Hi team,
I have been trough the 1st week of the Unsupervised Learning, and few questions came up:
I have data set of [ID, x, y]. These are the traces of objects on the image having their IDs.
There are 60K of those IDs and I have situation when actual valid traces are few compare to the number outliers. you can think of 2-3% of useful data point. I need to find out a method to segregate outliers vs actual traces.

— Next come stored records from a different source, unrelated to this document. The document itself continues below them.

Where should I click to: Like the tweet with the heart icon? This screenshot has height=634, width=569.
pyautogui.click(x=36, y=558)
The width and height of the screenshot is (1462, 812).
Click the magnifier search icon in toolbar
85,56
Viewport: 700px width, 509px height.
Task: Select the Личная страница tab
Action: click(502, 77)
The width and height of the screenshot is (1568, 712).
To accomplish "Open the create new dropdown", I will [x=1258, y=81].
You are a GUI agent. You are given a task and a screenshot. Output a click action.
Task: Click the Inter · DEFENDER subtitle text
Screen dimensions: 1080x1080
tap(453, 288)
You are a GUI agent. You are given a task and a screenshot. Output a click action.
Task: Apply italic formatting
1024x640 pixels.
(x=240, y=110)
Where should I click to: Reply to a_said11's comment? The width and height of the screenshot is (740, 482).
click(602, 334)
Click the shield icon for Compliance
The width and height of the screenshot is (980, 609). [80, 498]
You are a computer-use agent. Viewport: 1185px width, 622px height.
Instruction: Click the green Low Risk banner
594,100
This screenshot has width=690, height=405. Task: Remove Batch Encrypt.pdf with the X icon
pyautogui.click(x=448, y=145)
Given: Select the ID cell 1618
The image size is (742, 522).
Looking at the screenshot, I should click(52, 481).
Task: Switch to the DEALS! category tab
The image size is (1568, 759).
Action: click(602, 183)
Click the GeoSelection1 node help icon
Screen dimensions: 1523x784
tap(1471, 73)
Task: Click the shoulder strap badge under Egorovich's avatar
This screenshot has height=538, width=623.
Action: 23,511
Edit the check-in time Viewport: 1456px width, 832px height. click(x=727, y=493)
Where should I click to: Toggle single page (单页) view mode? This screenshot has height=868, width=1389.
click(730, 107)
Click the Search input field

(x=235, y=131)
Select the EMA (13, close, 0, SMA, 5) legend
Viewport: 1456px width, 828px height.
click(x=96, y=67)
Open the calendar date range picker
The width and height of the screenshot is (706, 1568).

I started with identifying the appropriate features, and transform them to np.log to get Gaussian distribution, like here:
But the noise of the data is pretty big, for example Total Distance vs Sinuosity reveals some clusters but running K means or DBSCANN is not feasible as still a lot of noise there.
What path I should I take to difference the outliers vs real trace data?
Anomaly detection is used when you have a lot of good data and a few outliers. But you say you have only 2-3% good data and the rest outliers. How come such a thing occurs, I mean why do you have so many outliers? It would be better to have more good data to train an anomaly detection algorithm to detect outliers. But if you think that the good data you have can be a good representation of the gaussian distribution then you can use that gaussian distribution and what falls outside it be an anomaly.
Or given that you have so much imbalance you can train another type of algorithm a Neural network or maybe a regression type or maybe a treeā¦ to detect a good vs. an outlier data point.
I think in this case, we will need to first revisit how and on what basis we classify it under good data, if this cluster comprises of only 2-3% of the overall data.